The safety of nuclear plants and materials controlled by the U.S. government for research, weapons production, and those powering naval vessels is not governed by the NRC. In the UK nuclear safety is regulated by the Office for Nuclear Regulation and the Defence Nuclear Safety Regulator. The Australian Radiation Protection and Nuclear Safety Agency is the Federal Government body that monitors and identifies solar radiation and nuclear radiation risks in Australia. It is the main body dealing with ionizing and non-ionizing radiation and publishes material regarding radiation protection.
Other agencies include:
- Autorité de sûreté nucléaire
- Canadian Nuclear Safety Commission
- Radiological Protection Institute of Ireland
- Federal Atomic Energy Agency in Russia
- Kernfysische dienst,
- Pakistan Nuclear Regulatory Authority
- Bundesamt für Strahlenschutz,
- Atomic Energy Regulatory Board
Nuclear power plant safety and security
Complexity
Nuclear power plants are some of the most sophisticated and complex energy systems ever designed. Any complex system, no matter how well it is designed and engineered, cannot be deemed failure-proof. Veteran journalist and author Stephanie Cooke has argued:
The reactors themselves were enormously complex machines with an incalculable number of things that could go wrong. When that happened at Three Mile Island in 1979, another fault line in the nuclear world was exposed. One malfunction led to another, and then to a series of others, until the core of the reactor itself began to melt, and even the world's most highly trained nuclear engineers did not know how to respond. The accident revealed serious deficiencies in a system that was meant to protect public health and safety.

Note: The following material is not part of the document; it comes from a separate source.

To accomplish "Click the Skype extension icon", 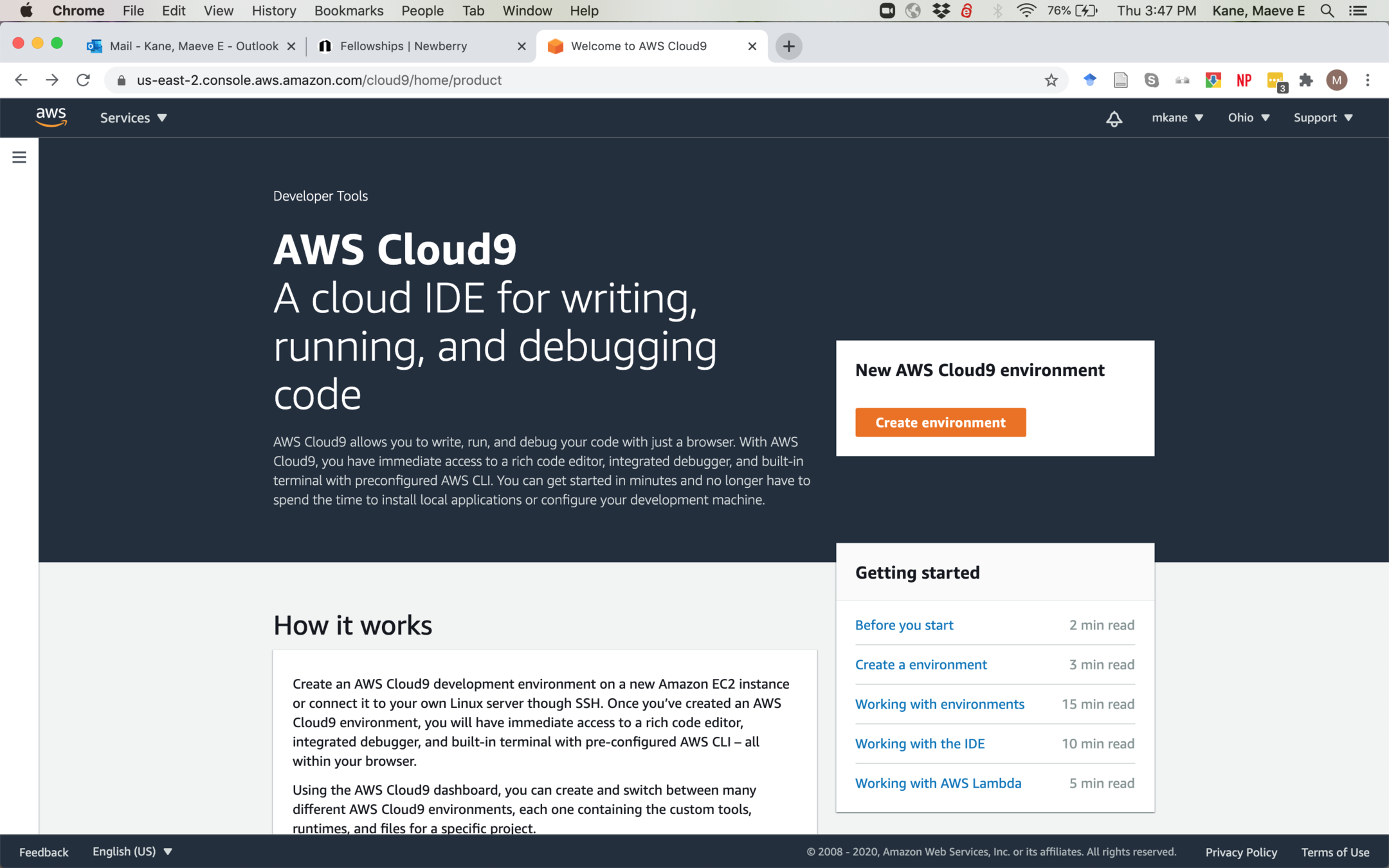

The 1979 Three Mile Island accident inspired Perrow's book Normal Accidents, where a nuclear accident occurs, resulting from an unanticipated interaction of multiple failures in a complex system. TMI was an example of a normal accident because it was "unexpected, incomprehensible, uncontrollable and unavoidable".

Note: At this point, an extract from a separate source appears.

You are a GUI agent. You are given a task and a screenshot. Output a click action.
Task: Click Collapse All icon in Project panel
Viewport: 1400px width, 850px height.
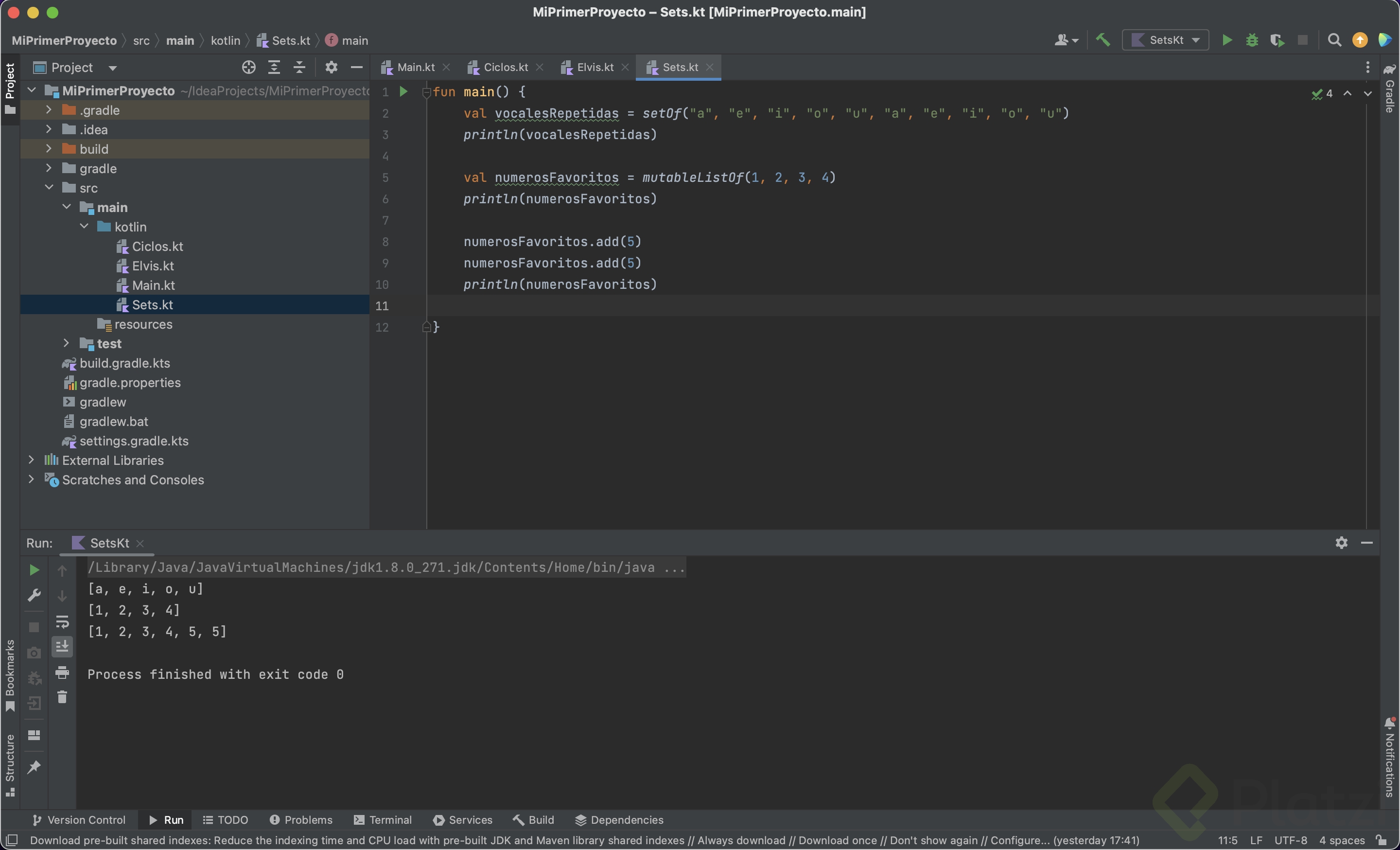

Perrow concluded that the failure at Three Mile Island was a consequence of the system's immense complexity. Such modern high-risk systems, he realized, were prone to failures however well they were managed. It was inevitable that they would eventually suffer what he termed a 'normal accident'. Therefore, he suggested, we might do better to contemplate a radical redesign, or if that was not possible, to abandon such technology entirely.
A fundamental issue contributing to a nuclear power system's complexity is its extremely long lifetime. The timeframe from the start of construction of a commercial nuclear power station through the safe disposal of its last radioactive waste, may be 100 to 150 years.